Under no circumstance shall we have any liability to you for any loss or damage of any kind incurred as a result of the use of the site [or our mobile application] or reliance on any information provided on the site [and our mobile application]. Your use of the site [and our mobile application] and your reliance on any information on the site [and our mobile application] is solely at your own risk.
EXTERNAL LINKS DISCLAIMER FOR WEBSITE
The Site may contain (or you may be sent through the Site links to other websites or content belonging to or originating from third parties or links to websites and features in banners or other advertising. Such external links are not investigated, monitored, or checked for accuracy, adequacy, validity, reliability, availability, or completeness by us.
We do not warrant, endorse, guarantee, or assume responsibility for the accuracy or reliability of any information offered by third-party websites linked through the site or any website or feature linked in any banner or other advertising. We will not be a party to or in any way be responsible for monitoring any transaction between you and third-party providers of products or services.
PROFESSIONAL DISCLAIMER FOR WEBSITE
The information contained in this website is provided for general informational and educational purposes only and is not a substitute for professional advice.
Accordingly, before taking any actions based upon such information, we encourage you to consult with the appropriate professionals.
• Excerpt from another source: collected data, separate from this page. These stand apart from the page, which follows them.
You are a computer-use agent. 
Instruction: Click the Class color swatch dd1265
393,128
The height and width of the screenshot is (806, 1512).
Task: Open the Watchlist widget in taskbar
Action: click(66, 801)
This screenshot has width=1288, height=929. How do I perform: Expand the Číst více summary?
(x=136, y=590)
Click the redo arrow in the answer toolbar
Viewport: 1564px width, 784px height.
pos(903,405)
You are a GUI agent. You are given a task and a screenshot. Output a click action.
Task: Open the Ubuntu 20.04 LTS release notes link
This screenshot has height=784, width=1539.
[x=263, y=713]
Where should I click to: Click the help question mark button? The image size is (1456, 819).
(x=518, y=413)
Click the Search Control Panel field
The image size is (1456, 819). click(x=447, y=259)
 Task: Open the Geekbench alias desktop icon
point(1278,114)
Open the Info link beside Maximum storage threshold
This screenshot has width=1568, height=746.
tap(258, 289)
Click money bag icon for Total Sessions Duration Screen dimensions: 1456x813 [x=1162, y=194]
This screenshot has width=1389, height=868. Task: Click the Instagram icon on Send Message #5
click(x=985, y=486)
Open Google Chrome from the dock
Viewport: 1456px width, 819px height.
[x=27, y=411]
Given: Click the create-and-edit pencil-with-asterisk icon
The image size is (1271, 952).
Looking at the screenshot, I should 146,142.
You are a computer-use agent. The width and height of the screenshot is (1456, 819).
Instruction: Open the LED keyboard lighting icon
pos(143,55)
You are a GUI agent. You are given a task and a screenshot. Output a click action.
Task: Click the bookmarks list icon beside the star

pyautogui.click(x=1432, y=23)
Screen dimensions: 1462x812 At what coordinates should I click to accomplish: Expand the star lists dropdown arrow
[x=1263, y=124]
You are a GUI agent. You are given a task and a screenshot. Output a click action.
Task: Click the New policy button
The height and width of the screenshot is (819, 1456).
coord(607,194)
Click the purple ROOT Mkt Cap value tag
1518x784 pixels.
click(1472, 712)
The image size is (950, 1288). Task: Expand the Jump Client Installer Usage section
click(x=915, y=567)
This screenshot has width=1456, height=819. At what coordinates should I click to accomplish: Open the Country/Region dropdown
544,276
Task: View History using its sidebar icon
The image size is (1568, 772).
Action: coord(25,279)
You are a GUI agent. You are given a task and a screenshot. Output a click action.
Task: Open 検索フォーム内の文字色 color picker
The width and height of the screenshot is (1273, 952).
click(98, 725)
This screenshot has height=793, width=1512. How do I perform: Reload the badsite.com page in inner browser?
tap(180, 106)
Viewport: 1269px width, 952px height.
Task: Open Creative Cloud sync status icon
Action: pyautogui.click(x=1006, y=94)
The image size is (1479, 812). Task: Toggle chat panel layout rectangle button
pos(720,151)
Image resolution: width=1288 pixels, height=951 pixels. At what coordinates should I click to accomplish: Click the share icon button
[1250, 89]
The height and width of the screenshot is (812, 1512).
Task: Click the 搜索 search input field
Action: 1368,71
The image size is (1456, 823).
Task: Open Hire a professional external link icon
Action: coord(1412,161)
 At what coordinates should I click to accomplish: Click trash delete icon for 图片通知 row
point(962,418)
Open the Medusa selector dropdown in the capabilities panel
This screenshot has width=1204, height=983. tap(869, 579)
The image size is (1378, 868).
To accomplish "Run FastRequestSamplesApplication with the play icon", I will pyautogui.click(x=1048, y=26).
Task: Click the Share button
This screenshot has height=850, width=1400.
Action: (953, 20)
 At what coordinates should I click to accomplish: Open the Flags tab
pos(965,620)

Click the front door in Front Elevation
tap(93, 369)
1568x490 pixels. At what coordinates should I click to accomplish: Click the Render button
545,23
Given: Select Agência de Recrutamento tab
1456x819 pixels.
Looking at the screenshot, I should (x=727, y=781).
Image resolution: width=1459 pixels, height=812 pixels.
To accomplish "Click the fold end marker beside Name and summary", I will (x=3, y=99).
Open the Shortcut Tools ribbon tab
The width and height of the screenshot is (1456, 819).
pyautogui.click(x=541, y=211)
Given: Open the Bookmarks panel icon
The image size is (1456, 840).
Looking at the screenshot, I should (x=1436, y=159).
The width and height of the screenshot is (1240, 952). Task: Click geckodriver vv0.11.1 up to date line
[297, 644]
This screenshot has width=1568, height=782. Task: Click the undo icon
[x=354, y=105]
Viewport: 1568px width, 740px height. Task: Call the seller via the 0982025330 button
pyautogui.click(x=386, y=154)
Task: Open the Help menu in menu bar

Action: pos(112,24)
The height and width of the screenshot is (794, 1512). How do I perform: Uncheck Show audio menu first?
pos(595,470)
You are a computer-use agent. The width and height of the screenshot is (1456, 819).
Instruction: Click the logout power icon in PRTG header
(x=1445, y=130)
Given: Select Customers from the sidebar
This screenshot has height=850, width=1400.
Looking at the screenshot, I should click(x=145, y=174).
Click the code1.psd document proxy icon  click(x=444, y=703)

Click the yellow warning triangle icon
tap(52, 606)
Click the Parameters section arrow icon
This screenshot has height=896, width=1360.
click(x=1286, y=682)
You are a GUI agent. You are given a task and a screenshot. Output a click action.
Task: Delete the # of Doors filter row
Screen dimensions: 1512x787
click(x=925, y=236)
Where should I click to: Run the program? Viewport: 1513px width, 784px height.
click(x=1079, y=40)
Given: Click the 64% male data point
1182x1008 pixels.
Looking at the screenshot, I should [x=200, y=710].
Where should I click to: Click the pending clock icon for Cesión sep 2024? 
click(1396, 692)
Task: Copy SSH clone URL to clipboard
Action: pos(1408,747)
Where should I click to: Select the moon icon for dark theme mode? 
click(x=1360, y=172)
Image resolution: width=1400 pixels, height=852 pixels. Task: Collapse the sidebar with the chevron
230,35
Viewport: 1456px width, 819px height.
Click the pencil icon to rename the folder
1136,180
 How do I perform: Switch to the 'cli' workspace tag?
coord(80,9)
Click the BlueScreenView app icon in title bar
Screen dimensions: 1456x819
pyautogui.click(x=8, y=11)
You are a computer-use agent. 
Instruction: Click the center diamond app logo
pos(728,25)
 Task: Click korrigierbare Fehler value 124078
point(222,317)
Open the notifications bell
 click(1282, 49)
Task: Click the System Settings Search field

We do not provide any kind of advice. The use or reliance of any information contained on this site is solely at your own risk.
TESTIMONIALS DISCLAIMER FOR WEBSITE
The Site may contain testimonials by users of our products and/or services. These testimonials reflect the real-life experiences and opinions of such users. However, the experiences are personal to those specific users, and may not necessarily be representative of all users of our products and/or services. We do not claim, and you should not assume, that all users will have the same experiences. Your individual results may vary.
Every effort is made to keep the website up and running smoothly. We take no responsibility for, and will not be liable for, the website being temporarily unavailable due to technical issues beyond my control.